[[ Entries supplied, beginning ]]

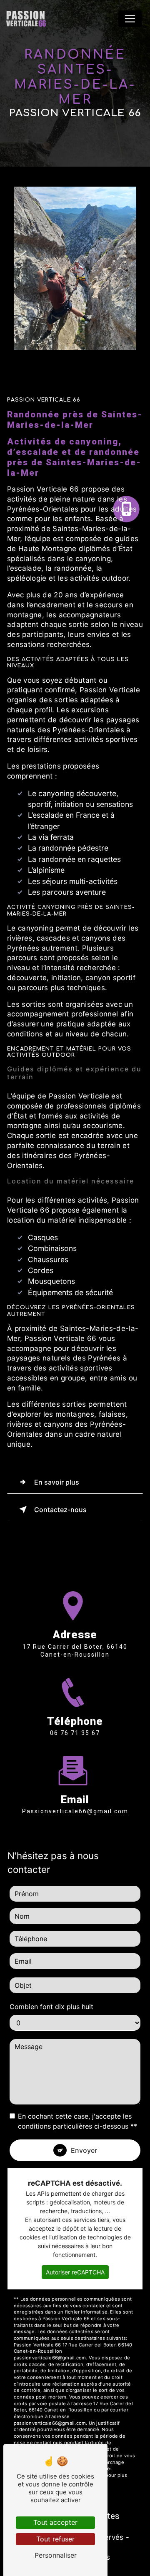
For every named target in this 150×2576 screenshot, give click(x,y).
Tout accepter (55, 2522)
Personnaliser (56, 2555)
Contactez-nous (60, 1509)
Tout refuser (55, 2539)
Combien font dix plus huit (51, 2006)
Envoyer (84, 2150)
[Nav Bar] (130, 18)
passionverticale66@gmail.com (75, 1811)
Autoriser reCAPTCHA (75, 2272)
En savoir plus (56, 1482)
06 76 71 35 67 (75, 1733)
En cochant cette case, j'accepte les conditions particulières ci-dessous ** (77, 2121)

[[ Entries supplied, end ]]

Task description:
How many lines of the listing hold the string "plus"? Give the number alone.

Answer to the exercise:
2